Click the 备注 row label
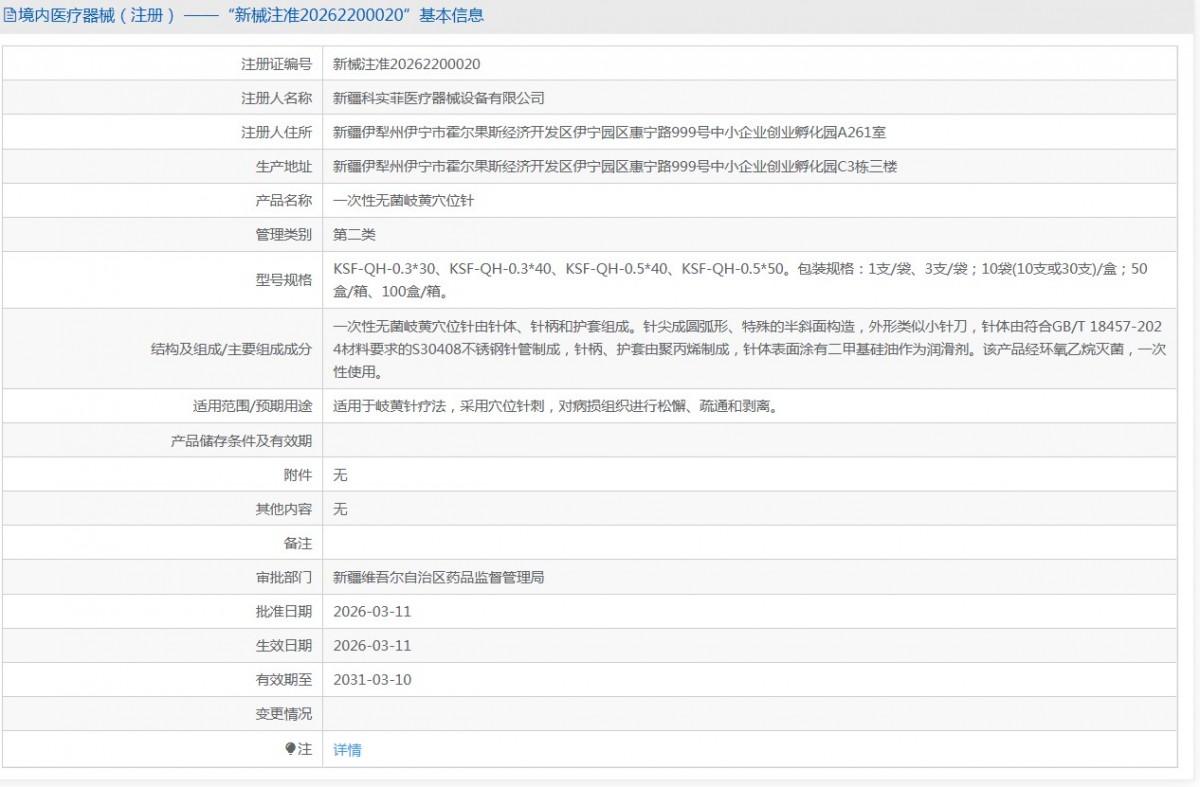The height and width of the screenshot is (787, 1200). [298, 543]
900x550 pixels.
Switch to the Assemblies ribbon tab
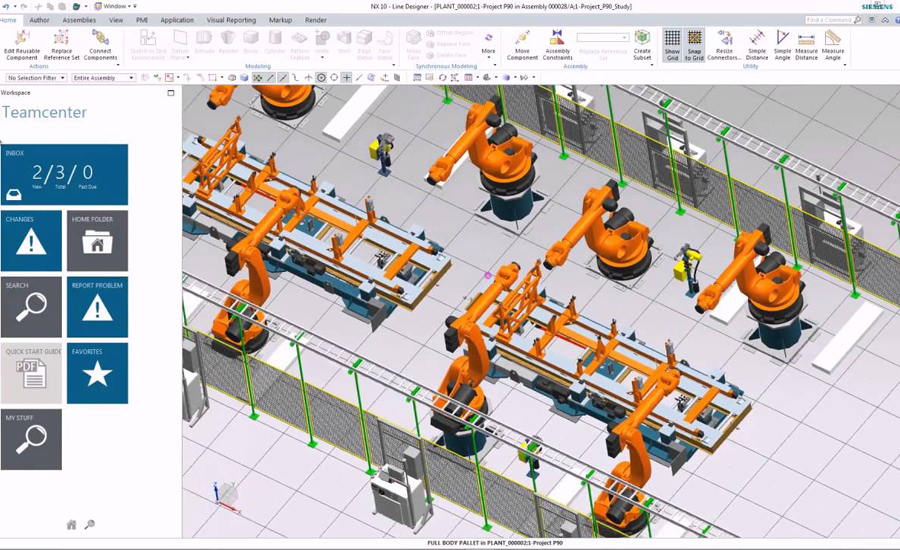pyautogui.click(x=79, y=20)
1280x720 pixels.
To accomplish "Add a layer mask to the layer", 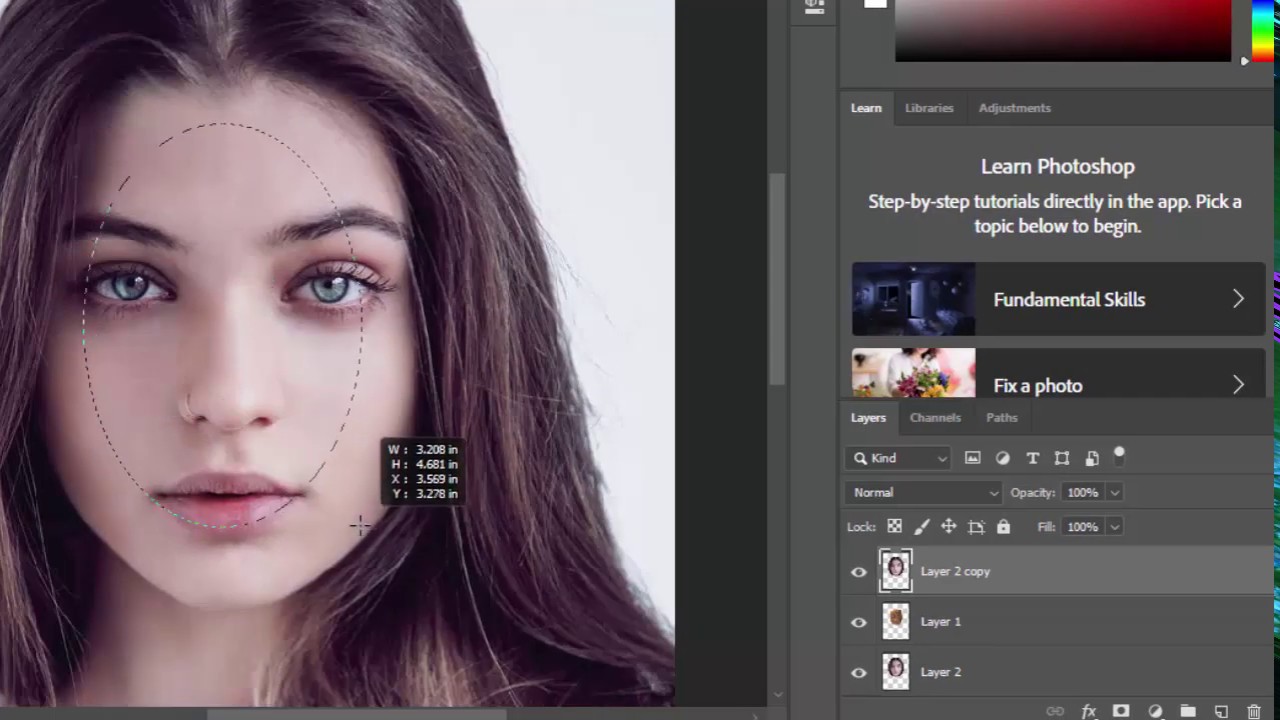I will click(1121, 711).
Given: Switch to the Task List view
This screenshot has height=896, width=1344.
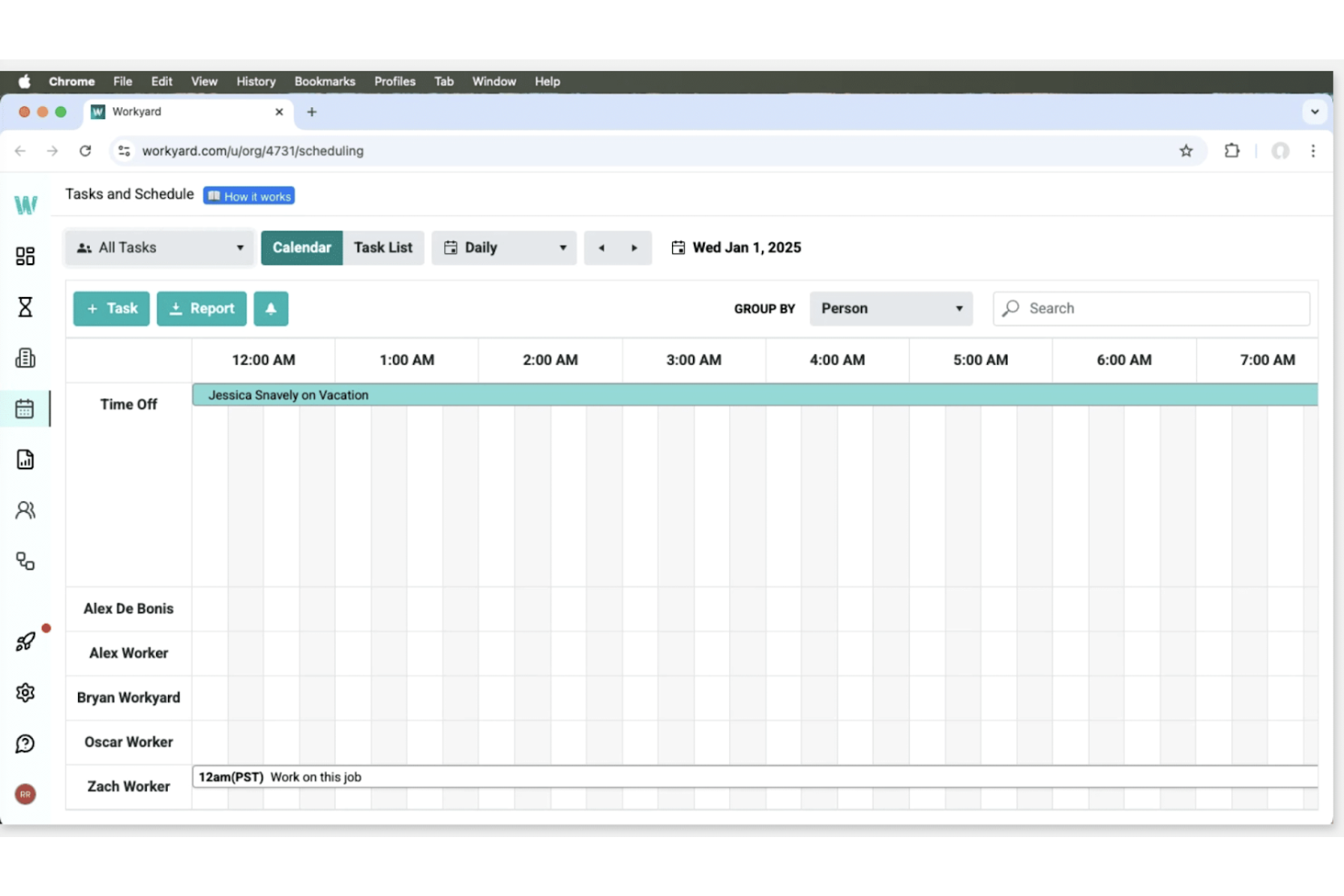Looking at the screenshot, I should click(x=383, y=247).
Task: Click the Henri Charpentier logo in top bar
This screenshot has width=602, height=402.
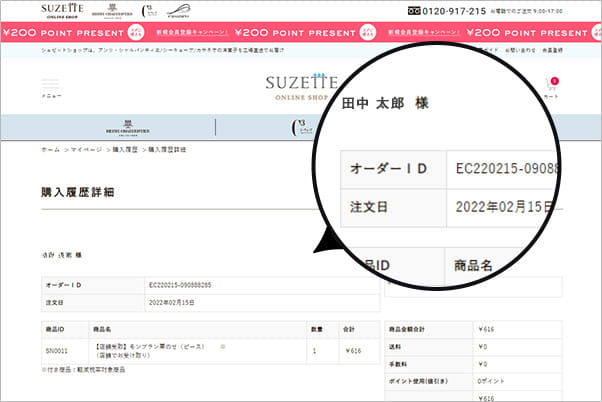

_Your goal_
This exercise requires the lines of the entries containing the string "Task".

_Answer box_
Given: Switch to the Task List view
Task: Click the Henri Charpentier logo in top bar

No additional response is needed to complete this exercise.